First, convert the problem_geoms object from a list of dictionary objects to a pandas.DataFrame object:

In [None]:
problem_geoms_df = pd.DataFrame(data=problem_geoms)

Next, make a list of the IDs of the glaciers in this dataframe:

In [None]:
problem_geom_ids = problem_geoms_df["glims_id"].to_list()
problem_geom_ids

Make a `geopandas.GeoDataFrame` object that is just the above-identified outlines:

In [None]:
problem_geoms_gdf = se_asia_subset.loc[se_asia_subset["glims_id"].isin(problem_geom_ids)]

Check the geometry-type of these outlines and compare them to another outline from the `se_asia_subset` object that wasn’t flagged:

In [None]:
problem_geoms_gdf.loc[problem_geoms_gdf["glims_id"] == "G095301E30377N"].geom_type

In [None]:
se_asia_subset.loc[se_asia_subset["rgi_id"] == "RGI2000-v7.0-G-15-11754"].geom_type

Now, the warning we saw above makes more sense. Most features in `se_asia_subset` have `geom_type = Polygon` but the flagged features have `geom_type= GeometryCollection`. 

Let's dig a bit more into these flagged geometries.
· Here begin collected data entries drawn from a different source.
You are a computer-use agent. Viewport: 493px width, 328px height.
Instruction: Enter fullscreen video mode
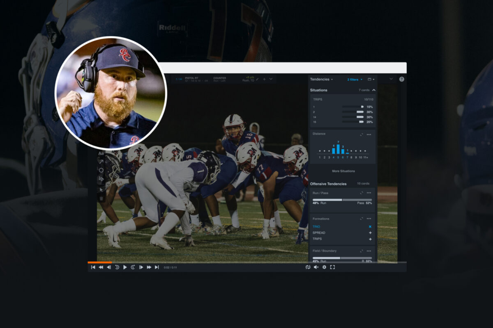coord(332,267)
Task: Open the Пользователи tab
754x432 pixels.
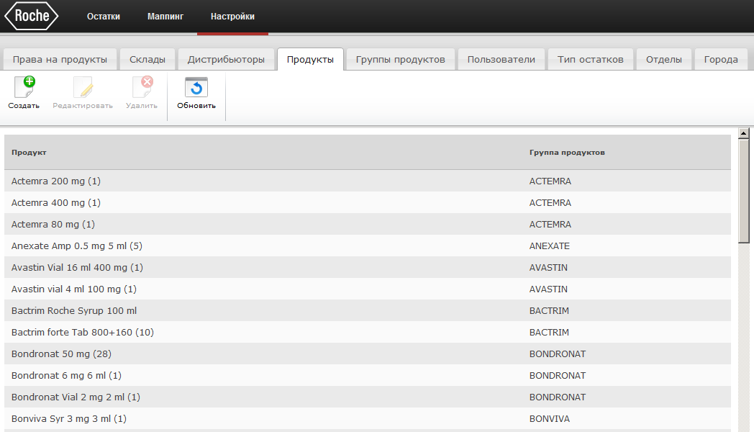Action: click(501, 60)
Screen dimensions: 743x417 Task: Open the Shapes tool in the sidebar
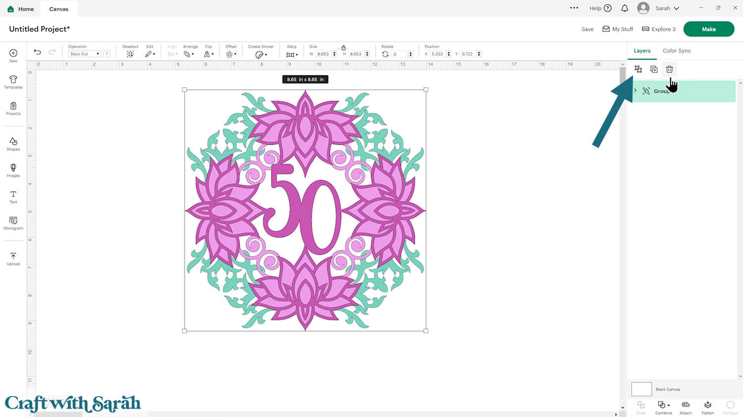[x=13, y=144]
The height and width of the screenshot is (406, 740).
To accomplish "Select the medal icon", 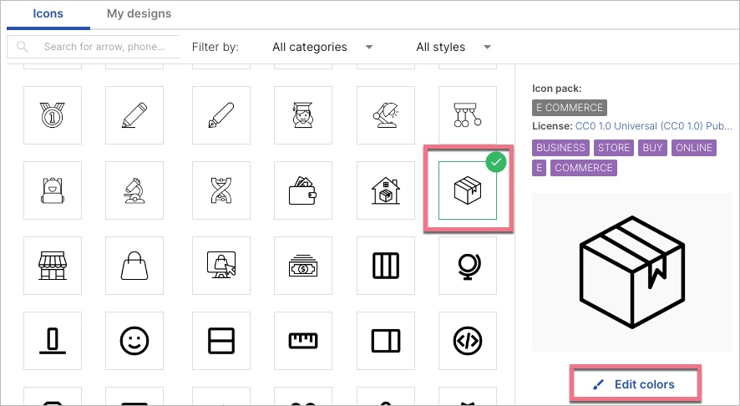I will click(53, 115).
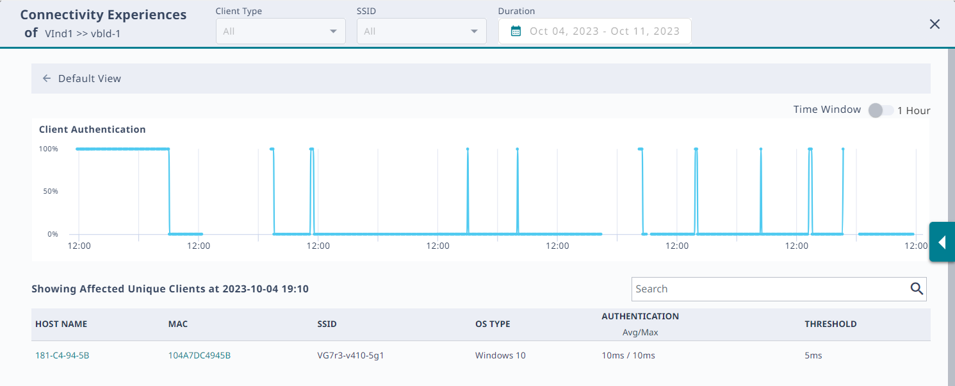The image size is (955, 386).
Task: Click the Default View label
Action: [x=90, y=79]
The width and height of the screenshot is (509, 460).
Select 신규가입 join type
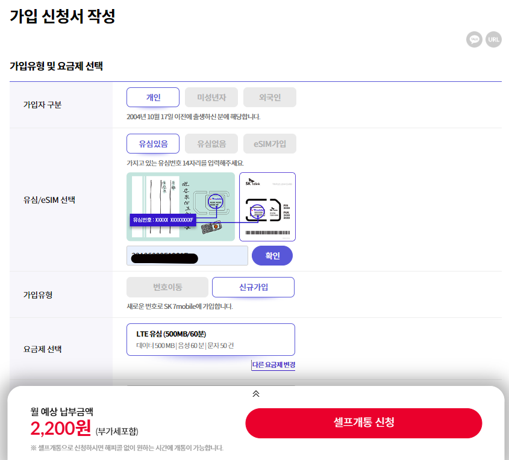click(253, 287)
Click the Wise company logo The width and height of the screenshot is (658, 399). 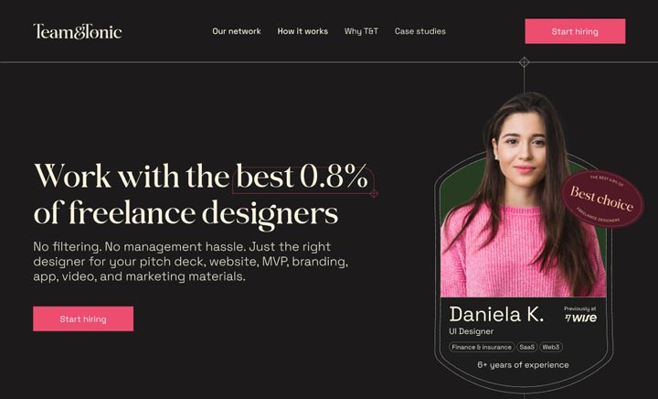pos(581,318)
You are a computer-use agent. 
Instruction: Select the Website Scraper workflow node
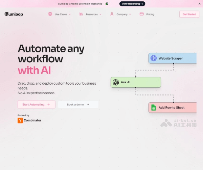[x=173, y=58]
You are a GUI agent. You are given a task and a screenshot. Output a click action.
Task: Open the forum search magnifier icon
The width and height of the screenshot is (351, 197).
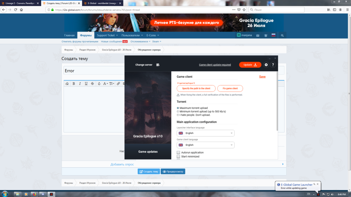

To do this, use the [geopandas method `explode()`](https://geopandas.org/en/stable/docs/reference/api/geopandas.GeoDataFrame.explode.html) to split multiple geometries into multiple single geometries.

In [None]:
first_flagged_feature = problem_geoms_gdf[problem_geoms_gdf.glims_id == "G095301E30377N"].geometry.explode(
    index_parts=True
)

Printing this object shows that it actually contains a polygon geometry and a linestring geometry:

In [None]:
first_flagged_feature

Let's look at the other two: 

In [None]:
second_flagged_feature = problem_geoms_gdf[problem_geoms_gdf.glims_id == "G095869E30315N"].geometry.explode(
    index_parts=True
)
second_flagged_feature

In [None]:
third_flagged_feature = problem_geoms_gdf[problem_geoms_gdf.glims_id == "G095721E29941N"].geometry.explode(
    index_parts=True
)
third_flagged_feature

Check out some properties of the line geometry objects, such as length:

In [None]:
print(third_flagged_feature[1:].length.iloc[0])
print(second_flagged_feature[1:].length.iloc[0])
print(third_flagged_feature[1:].length.iloc[0])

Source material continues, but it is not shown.